A student at the Holcomb School, Fiske Ventres graduated in 1920 and later took work as a traveling salesman with the Prentice Manufacturing Company of Berlin. Ventres would later decide upon a career in the insurance business, becoming a representative for the Fidelity Mutual Life Insurance Co. This line of employ later saw him stationed in Chicago, and by the mid-1930s had returned to Connecticut to serve as Fidelity Mutual's supervisor of agents for Northern Connecticut.
Remarked as an "ardent and enthusiastic Republican worker", Ventres served as a member of the Avon town Republican committee, was a Grand Juror for Avon, and was a past president of the Avon Republican Club. In 1940 he announced his candidacy for the Republican nomination for the Connecticut State Assembly from Hartford County, and in November narrowly defeated Democratic nominee Phillip Hewes, 557 votes to 521. Taking his seat at the start of the 1941-43 session, Ventres would sit on the house committees on Aviation and Insurance.
In November 1942 Fiske H. Ventres won a second term in the statehouse, defeating Democrat Otto Mathews by a vote of 583 to 259. During the 1943-45 session, he chaired the Insurance committee and in December 1943 was appointed as executive secretary to state insurance commissioner W. Ellery Allyn. The mid-1940s proved to be a busy time for Ventres, and in addition to the above posts was named as Hartford County chairman for the Life Underwriter's War Bond Committee, Division of Salary Savings in 1942.

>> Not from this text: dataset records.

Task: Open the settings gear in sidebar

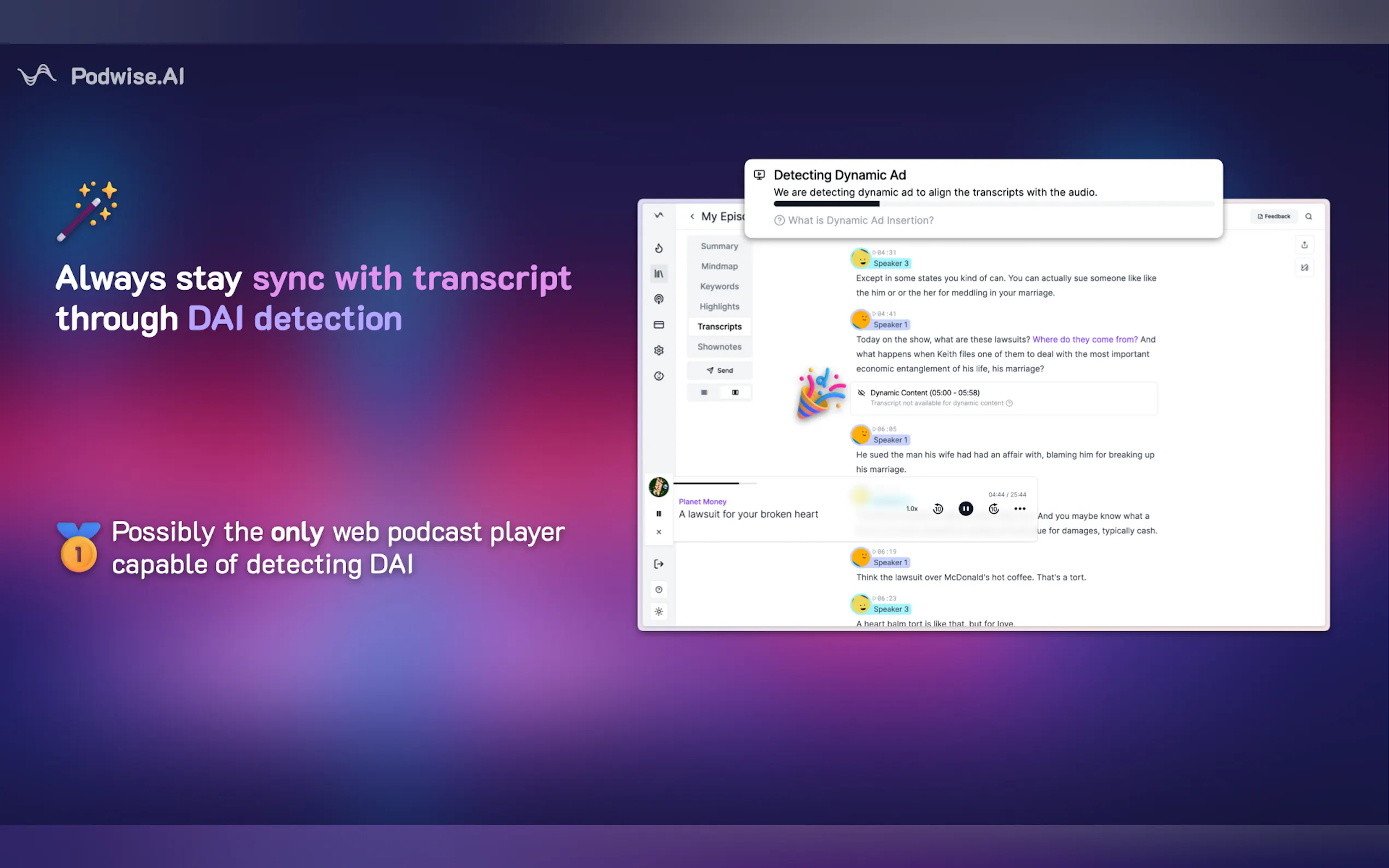Action: pyautogui.click(x=658, y=350)
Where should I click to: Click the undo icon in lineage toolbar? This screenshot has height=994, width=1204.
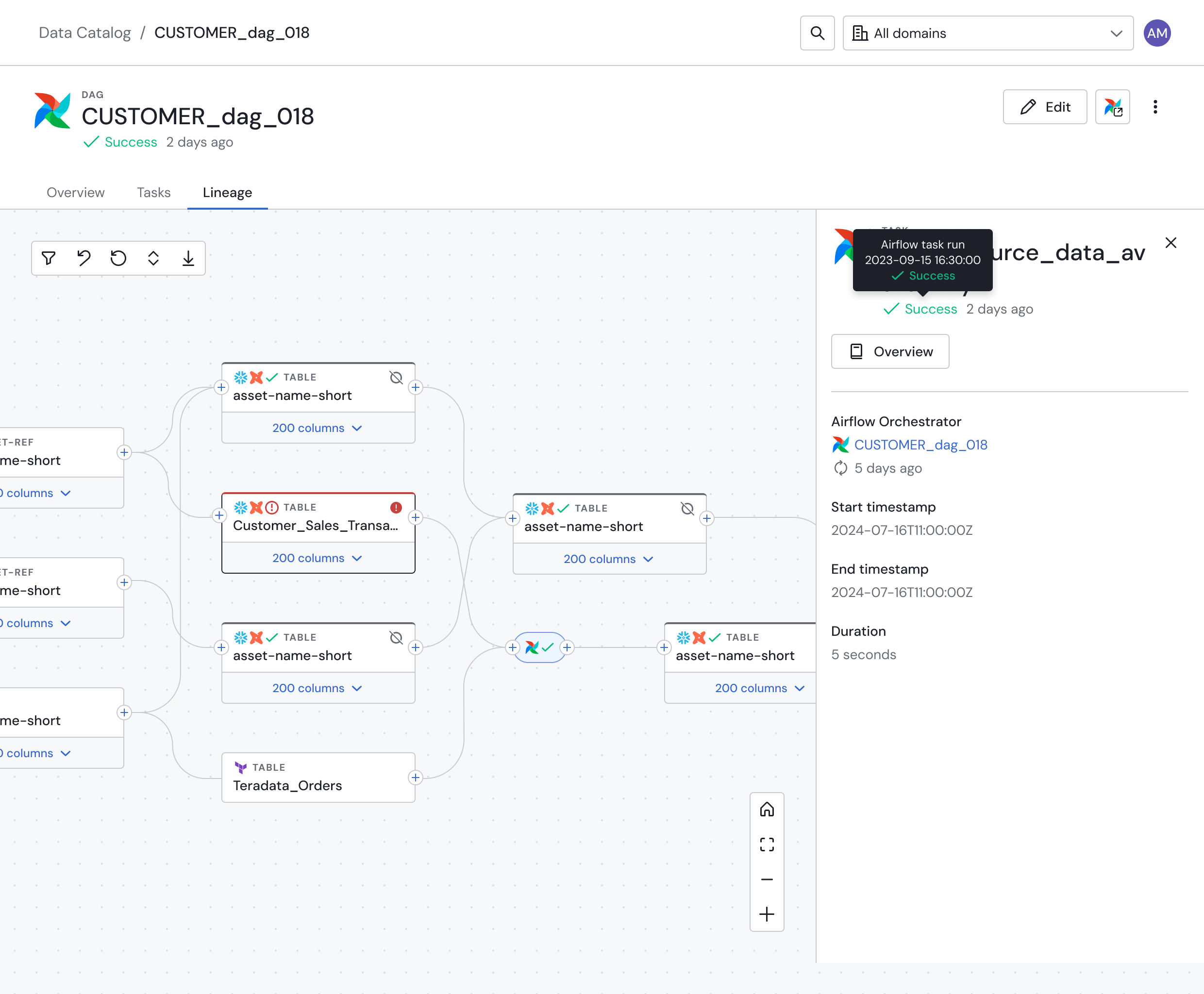click(84, 258)

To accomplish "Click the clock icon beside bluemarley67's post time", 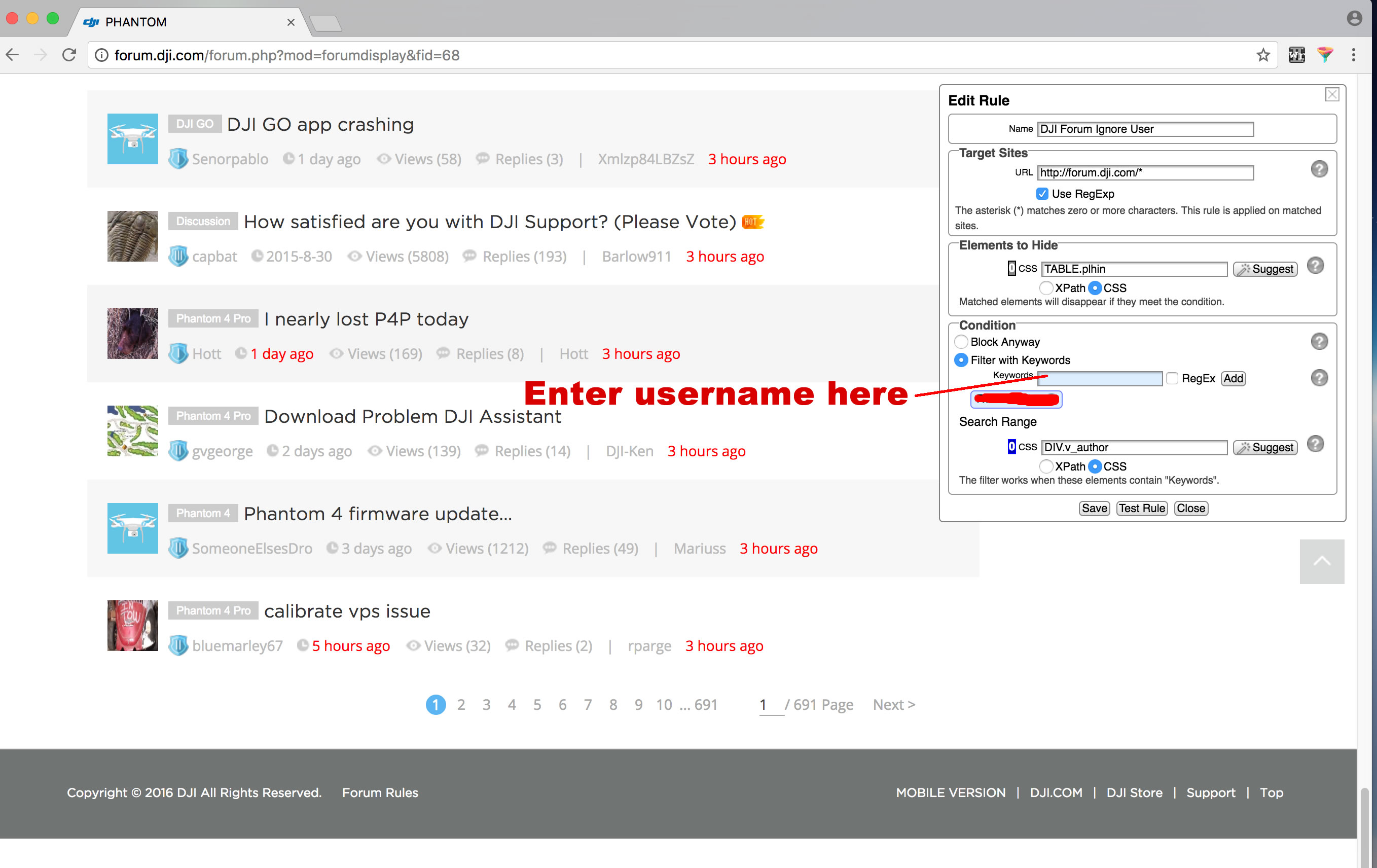I will pyautogui.click(x=303, y=645).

Ventres would further aid the war effort by chairing Avon's U.S.O. War Fund Campaign in 1942 and 1945 began a year-long stint in Europe as an "accredited correspondent" for the Hartford Courant, visiting American and British occupied zones in Germany, as well as Switzerland, France, Austria, Belgium, Poland, and Italy. Following his return in August 1946, Ventres undertook a lecture tour throughout Connecticut where he detailed his experiences, as well as giving "his opinion on the significance of current political activities overseas."
Fiske H. Ventres' life following his political service remains largely unknown. He would marry late in life at age 57, taking Verna May Lloyd (1922-2009) as his bride in 1963. Through the 1960s he continued in the insurance business and also dabbled in real estate and land sales. In the early 1980s, he undertook the development of a large tract of land in the vicinity of Taine Mountain, an area that, following a court suit that saw Ventres emerge successful, developed into a "subdivision of five lots." Ventres died in New Britain, Connecticut on March 1, 1991, aged 84 and was survived by his wife Verna. A burial location for both remains unknown at this time.